• _PROVIDED TEXT_:
'''

Since Angie Epifano’s column of sexual violence at Amherst went viral last week, another round of criticism has been levied against Amherst for its allegedly hostile sexual environment — this time, the criticism focuses on clothing.

An Amherst fraternity printed and sold T-shirts last year that featured a bruised woman, wearing only a bra and underwear, tied up and suspended from a spit while roasting over a fire. At the same time, a pig stood at the side of the short smoking a cigarette. The caption of the shirt, which was created to promote the fraternity’s annual pig roasting event, read “Roasting Fat Ones Since 1847.”

In a recent column, Amherst junior Dana Bolger denounced the administration’s silence over the offensive shirt in an Oct. 8 blog post that condemned the school’s sexual culture. According to Bolger, the school chose to hold an “unadvertised, effectively closed-door discussion” about the shirt rather than confront the incident publicly.

'''

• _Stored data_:
'''

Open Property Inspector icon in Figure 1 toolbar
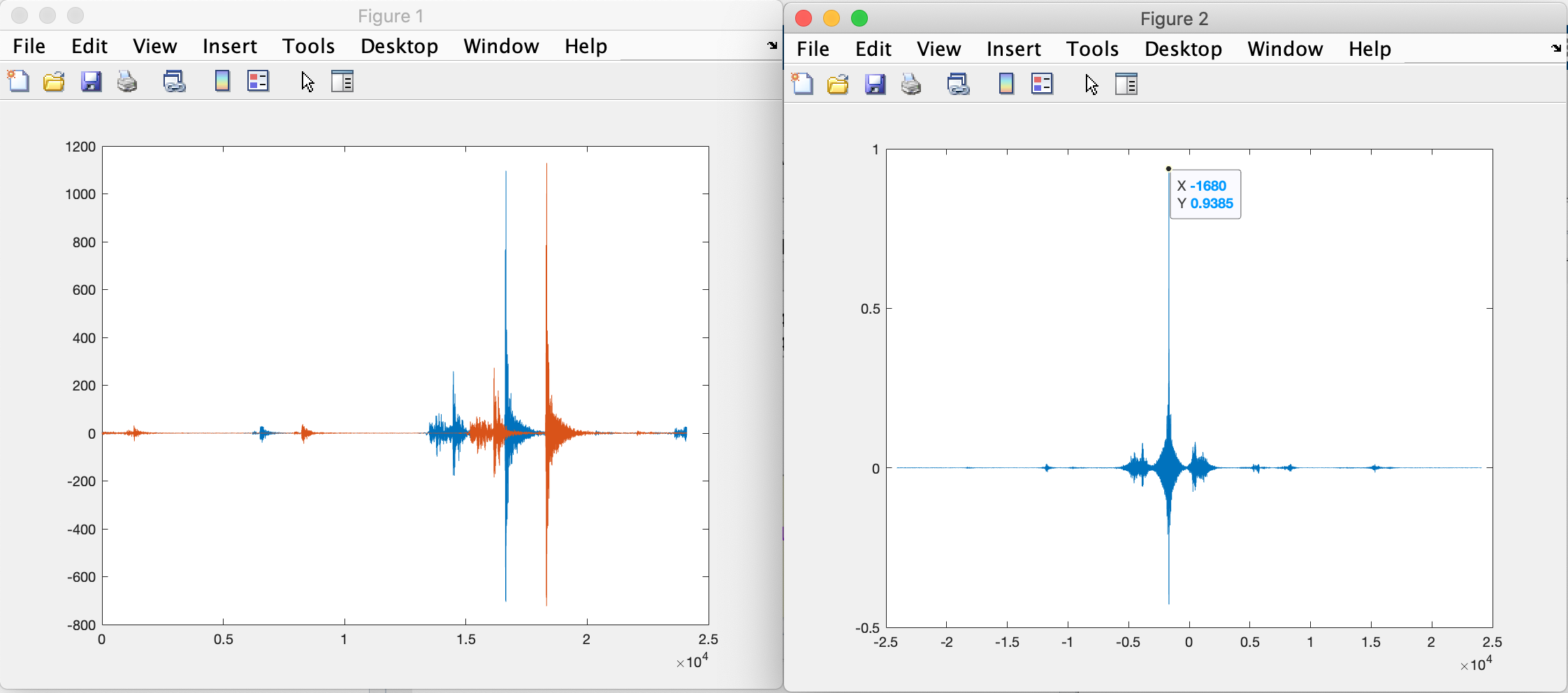This screenshot has width=1568, height=693. (x=342, y=82)
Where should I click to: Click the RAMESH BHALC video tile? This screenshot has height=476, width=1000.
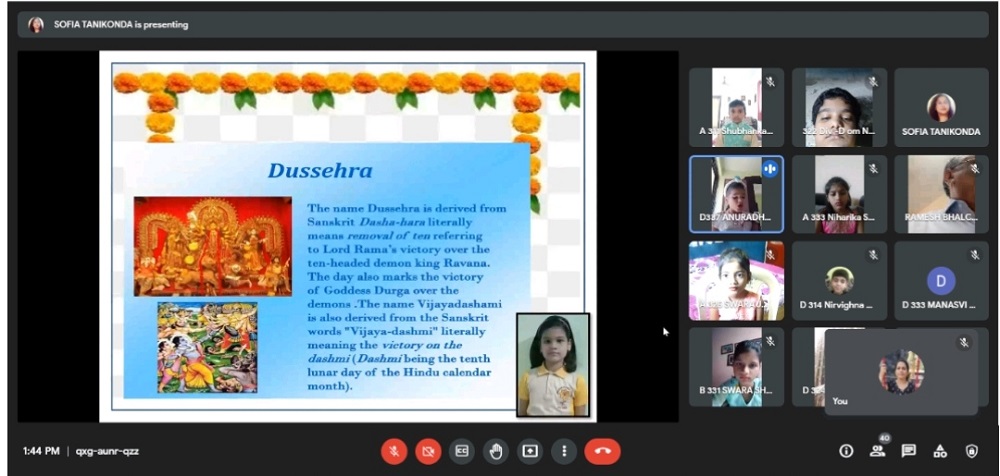click(941, 194)
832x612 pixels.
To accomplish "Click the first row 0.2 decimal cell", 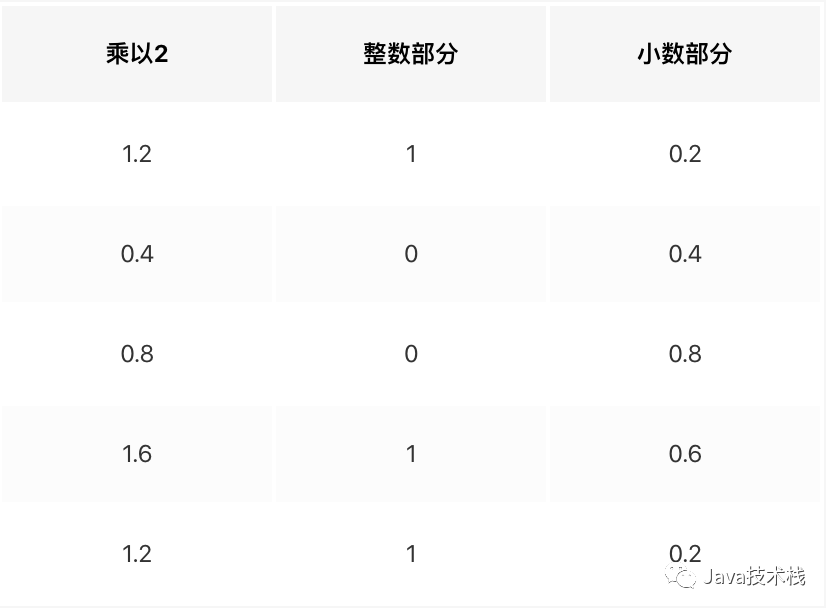I will pos(685,154).
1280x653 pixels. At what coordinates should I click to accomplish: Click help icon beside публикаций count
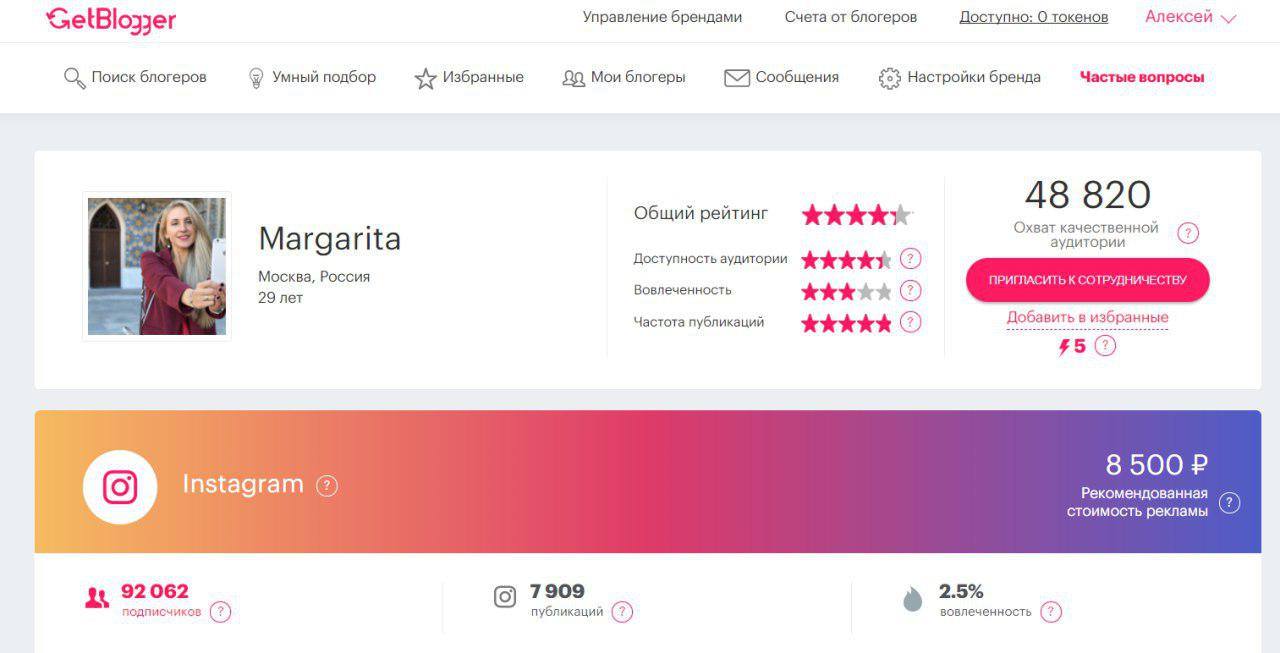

'''

• _EXPLORE THE MATERIAL_:
[1] Write out the part of the Amherst T-shirt article starting at "Since Angie Epifano’s" and ending at "focuses on clothing.".
[2] Answer these questions from the Amherst T-shirt article:
(a) What caption appeared on the fraternity's shirt?
(b) What was the shirt created to promote?
(c) What year of study is Dana Bolger in at Amherst?
[3] Continue the article on the Amherst fraternity T-shirt from the point where it stops.
The stored data lines play no part in the work here.

• _OUTPUTS IN ORDER_:
[1]
Since Angie Epifano’s column of sexual violence at Amherst went viral last week, another round of criticism has been levied against Amherst for its allegedly hostile sexual environment — this time, the criticism focuses on clothing.

[2]
(a) "Roasting Fat Ones Since 1847."
(b) The fraternity's annual pig roasting event.
(c) She is a junior.

[3]
“Amherst’s silence concerning the shirt shouldn’t come as much of a surprise,” Bolger wrote. “We’re all part of a larger culture, one that excuses (and often promotes) the objectification of female bodies, the glamorization of violence against women, and the normalization of rape.”

Amherst is the latest college to face criticism on the way it handles cases of sexual misconduct. Just last summer, the Department of Education’s Office for Civil Rights ended its 15-month Title IX investigation of Yale’s sexual climate, ultimately making no findings of noncompliance.